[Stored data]
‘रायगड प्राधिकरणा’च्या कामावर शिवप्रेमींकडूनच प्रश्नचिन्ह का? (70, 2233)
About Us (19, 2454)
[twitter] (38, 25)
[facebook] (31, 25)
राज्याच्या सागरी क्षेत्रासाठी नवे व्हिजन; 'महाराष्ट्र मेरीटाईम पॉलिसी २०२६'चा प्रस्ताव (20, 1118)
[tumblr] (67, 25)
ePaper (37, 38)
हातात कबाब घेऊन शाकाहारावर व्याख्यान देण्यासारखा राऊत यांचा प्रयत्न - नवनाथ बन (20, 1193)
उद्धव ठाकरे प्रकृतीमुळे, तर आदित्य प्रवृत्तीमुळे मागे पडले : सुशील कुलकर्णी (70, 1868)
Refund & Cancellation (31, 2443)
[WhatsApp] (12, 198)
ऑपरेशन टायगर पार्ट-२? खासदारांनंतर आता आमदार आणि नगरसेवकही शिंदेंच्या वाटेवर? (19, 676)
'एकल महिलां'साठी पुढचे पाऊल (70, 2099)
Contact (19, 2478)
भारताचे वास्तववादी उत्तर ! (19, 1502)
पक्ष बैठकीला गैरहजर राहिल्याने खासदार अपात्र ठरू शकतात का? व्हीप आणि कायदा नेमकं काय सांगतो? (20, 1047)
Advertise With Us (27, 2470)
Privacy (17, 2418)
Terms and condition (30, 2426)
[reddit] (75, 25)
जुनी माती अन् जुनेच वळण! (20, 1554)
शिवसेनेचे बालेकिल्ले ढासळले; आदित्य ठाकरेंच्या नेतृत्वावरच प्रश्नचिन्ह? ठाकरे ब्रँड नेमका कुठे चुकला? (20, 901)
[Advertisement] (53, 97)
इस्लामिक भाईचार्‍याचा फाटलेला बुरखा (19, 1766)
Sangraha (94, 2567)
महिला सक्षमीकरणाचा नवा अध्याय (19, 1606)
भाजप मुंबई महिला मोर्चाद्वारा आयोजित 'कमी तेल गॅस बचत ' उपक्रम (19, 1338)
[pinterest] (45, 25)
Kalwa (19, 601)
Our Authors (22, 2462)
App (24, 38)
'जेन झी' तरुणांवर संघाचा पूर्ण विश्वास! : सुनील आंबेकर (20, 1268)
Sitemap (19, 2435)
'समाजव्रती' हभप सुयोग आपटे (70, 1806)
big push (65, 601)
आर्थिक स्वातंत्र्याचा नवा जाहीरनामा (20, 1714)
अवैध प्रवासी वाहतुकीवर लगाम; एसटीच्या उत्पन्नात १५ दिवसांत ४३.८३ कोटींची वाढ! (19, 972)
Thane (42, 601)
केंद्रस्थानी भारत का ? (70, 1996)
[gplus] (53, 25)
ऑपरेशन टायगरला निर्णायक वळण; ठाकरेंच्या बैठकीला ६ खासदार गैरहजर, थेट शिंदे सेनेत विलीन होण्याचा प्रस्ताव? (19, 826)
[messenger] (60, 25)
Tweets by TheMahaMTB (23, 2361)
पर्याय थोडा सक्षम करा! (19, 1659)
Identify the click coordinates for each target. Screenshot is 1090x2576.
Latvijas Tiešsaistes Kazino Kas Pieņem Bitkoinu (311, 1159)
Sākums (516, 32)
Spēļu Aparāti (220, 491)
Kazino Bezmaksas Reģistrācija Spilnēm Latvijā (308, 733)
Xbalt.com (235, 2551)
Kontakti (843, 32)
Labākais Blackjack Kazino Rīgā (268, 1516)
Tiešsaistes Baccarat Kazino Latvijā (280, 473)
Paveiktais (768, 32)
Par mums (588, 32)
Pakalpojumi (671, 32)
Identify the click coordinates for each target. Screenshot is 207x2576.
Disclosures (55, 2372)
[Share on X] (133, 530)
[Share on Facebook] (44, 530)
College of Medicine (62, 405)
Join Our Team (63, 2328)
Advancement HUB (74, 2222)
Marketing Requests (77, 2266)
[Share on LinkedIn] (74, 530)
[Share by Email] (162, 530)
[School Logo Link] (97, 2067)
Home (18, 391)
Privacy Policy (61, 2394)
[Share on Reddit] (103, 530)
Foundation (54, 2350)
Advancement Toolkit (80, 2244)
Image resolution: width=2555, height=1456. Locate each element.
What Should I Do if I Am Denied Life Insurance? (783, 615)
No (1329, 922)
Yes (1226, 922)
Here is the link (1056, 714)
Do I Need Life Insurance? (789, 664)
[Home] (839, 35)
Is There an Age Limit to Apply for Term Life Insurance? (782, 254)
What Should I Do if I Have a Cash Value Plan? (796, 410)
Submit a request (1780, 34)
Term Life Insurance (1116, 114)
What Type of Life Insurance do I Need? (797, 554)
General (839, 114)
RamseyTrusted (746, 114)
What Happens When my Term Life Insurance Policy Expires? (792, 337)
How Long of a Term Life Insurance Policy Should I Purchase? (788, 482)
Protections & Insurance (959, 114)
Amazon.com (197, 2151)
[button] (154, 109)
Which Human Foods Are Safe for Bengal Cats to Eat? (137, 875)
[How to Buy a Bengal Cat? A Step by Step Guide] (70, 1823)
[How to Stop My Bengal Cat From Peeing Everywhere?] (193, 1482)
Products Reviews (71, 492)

### TASK REQUIREMENTS
Nothing but the lines from the one containing "RamseyTrusted (746, 114)" through the last line of the data above should be given again, each exactly as it stands.

### RESULT OF THE TASK
RamseyTrusted (746, 114)
What Happens When my Term Life Insurance Policy Expires? (792, 337)
How Long of a Term Life Insurance Policy Should I Purchase? (788, 482)
Protections & Insurance (959, 114)
Amazon.com (197, 2151)
[button] (154, 109)
Which Human Foods Are Safe for Bengal Cats to Eat? (137, 875)
[How to Buy a Bengal Cat? A Step by Step Guide] (70, 1823)
[How to Stop My Bengal Cat From Peeing Everywhere?] (193, 1482)
Products Reviews (71, 492)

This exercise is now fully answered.